The waters were so heavily chummed for sharks like Giuliani — how could he not take the bait and run after the irresistible story that solves all problems?
Maybe Giuliani explained the story to Trump in a way that made sense: It could exonerate Trump’s former campaign chairman, Paul Manafort, muddle the narrative, Febreze away the stink of the Mueller report from Trump himself forever. Or maybe the sales pitch was all about the Biden thing. Regardless, Trump unleashed Giuliani, apparently with the support of U.S. diplomats, to undercut U.S. interests and policy — because, again, Trump just doesn’t care if Ukraine, a nation of 44 million people is sentenced to purgatory because of his actions. It is a crippling indictment of his judgment, his leadership, his fitness for office and his grasp on reality.
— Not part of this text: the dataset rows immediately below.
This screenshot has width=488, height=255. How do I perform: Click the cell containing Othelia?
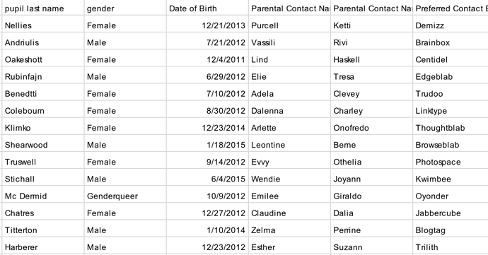pos(371,162)
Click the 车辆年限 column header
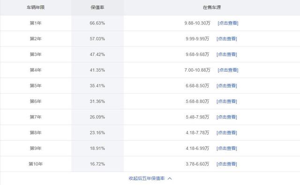The height and width of the screenshot is (185, 300). [36, 7]
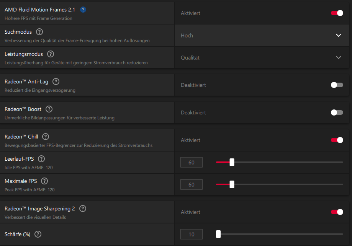The width and height of the screenshot is (352, 246).
Task: Open Radeon Chill info icon
Action: pos(46,137)
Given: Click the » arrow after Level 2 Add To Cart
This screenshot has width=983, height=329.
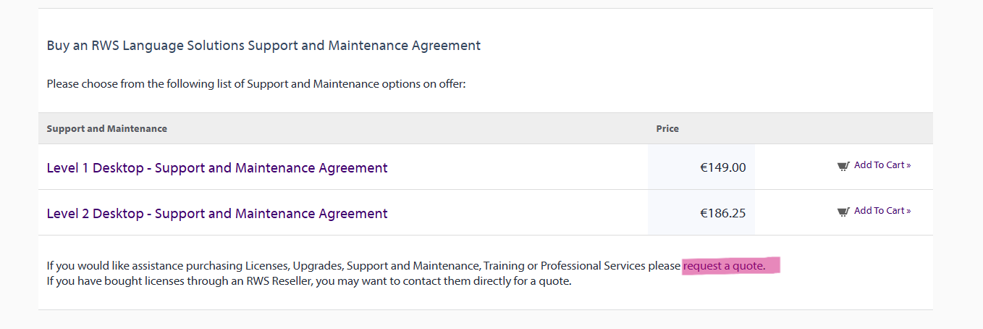Looking at the screenshot, I should tap(908, 211).
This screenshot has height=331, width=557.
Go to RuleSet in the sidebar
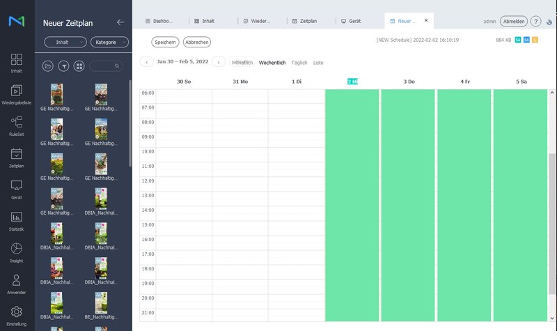[x=17, y=125]
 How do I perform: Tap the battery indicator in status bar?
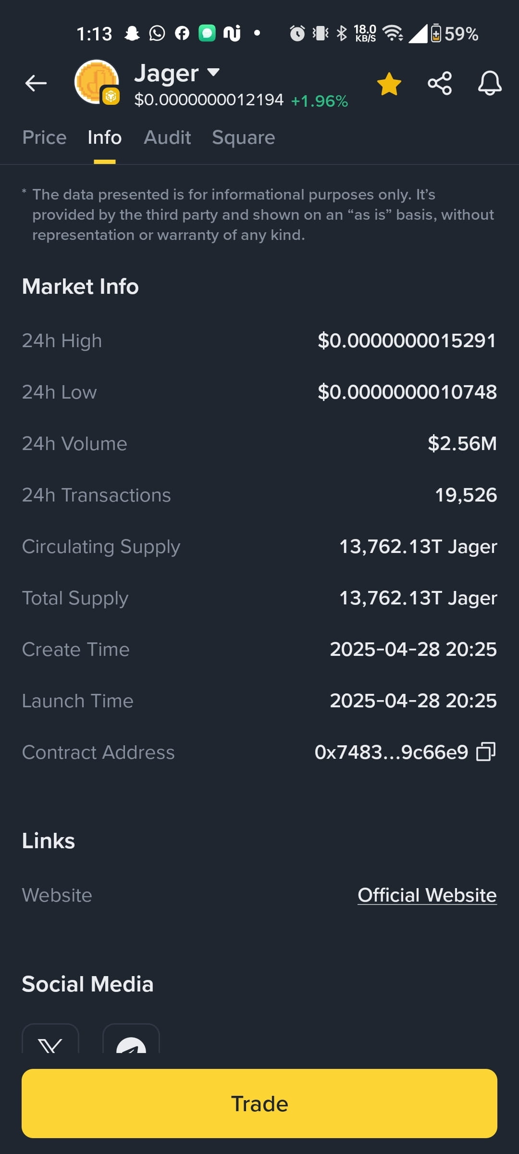436,34
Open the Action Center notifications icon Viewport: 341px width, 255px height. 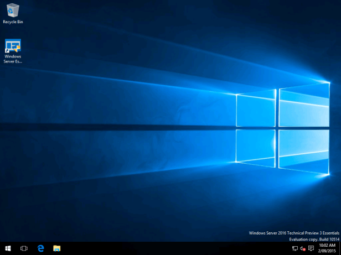tap(311, 248)
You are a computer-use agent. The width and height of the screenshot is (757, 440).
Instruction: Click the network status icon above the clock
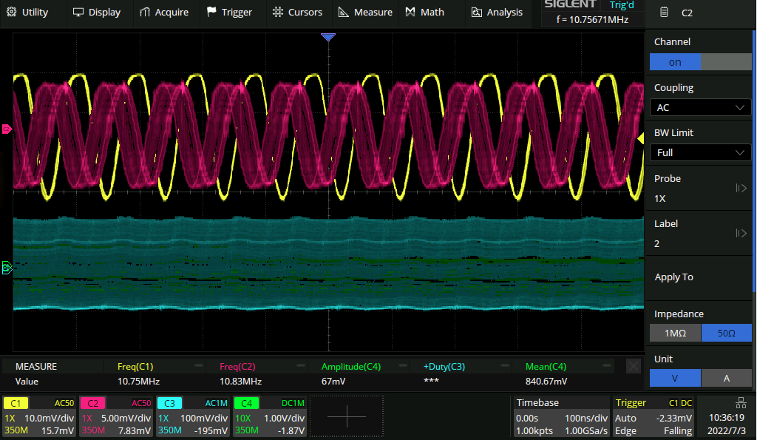click(x=741, y=402)
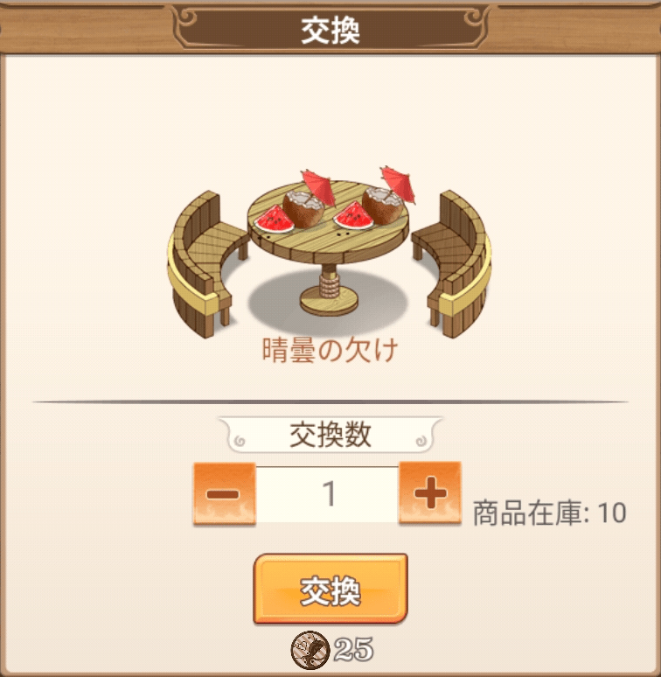
Task: Tap the item name 晴曇の欠け
Action: pos(330,350)
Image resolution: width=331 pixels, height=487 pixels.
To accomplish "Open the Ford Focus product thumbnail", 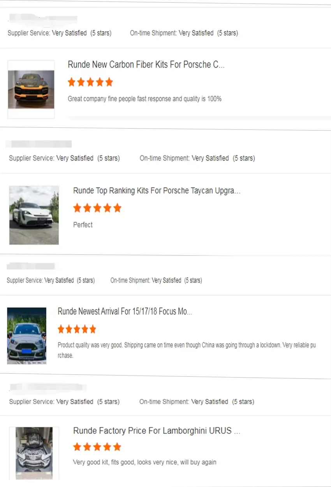I will click(27, 336).
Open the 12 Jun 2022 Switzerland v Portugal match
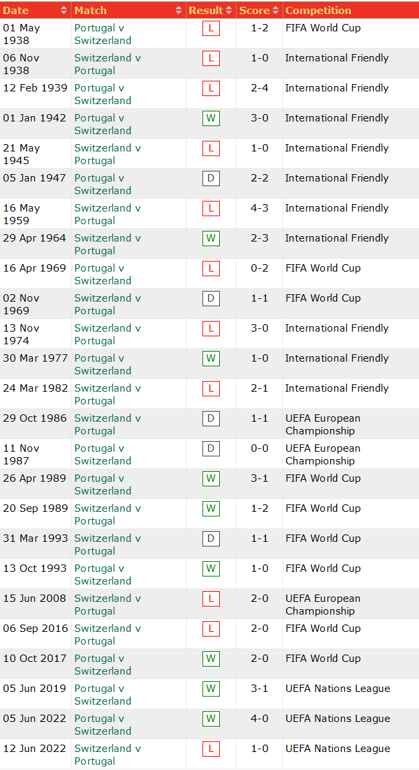Viewport: 419px width, 770px height. coord(107,755)
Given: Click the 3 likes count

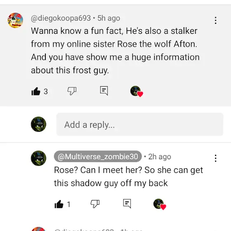Looking at the screenshot, I should click(46, 92).
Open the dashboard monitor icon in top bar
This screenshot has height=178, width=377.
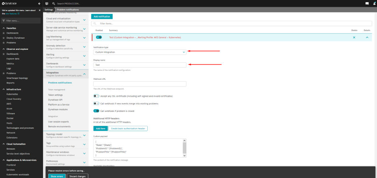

False equivalencies are the lifeblood of Russian propaganda, an easy tool to exploit bias and distort perception. They are also a tactic that Trump deploys nearly instinctually. “Fake Ukraine collusion 2020” as the new “fake Russia collusion 2016” is an extraordinarily powerful false equivalency — to minimize the significance of the support the Kremlin levied to help get Trump elected, to erase the importance of the Mueller investigation, and to create problems for the new Ukrainian president and his country.
By embroiling Ukraine in scandal, by politicizing support of Ukraine among the American audience, by linking Ukraine to the conspiracy nexus that underlies all thinking in Trump world — and by minimizing the existential threat that Ukraine and Ukrainians face every day from the Russian assault on their nation — Trump is advancing core Kremlin objectives. He has made the president of Ukraine an accomplice in that effort, or maybe just a companion in the same trap.
And this isn’t just about Ukraine. There is a systematic Russian effort to gain similar concessions on Moldova and Georgia — to force acceptance of a Russian veto of those countries’ determination to be nations aligned with Western values. The United States should be leading a political and diplomatic effort to expose what Russia is doing and explain what those Russian efforts mean. We should be leading to counter the advance of illiberal ideals in the world.
Instead we look inward at the circus. Faith in who we are and what defines us is eroding, while the geostrategic landscape of the world is remade around us — and not by anyone who believes that the will of the people is going to be a thing that matters in the future.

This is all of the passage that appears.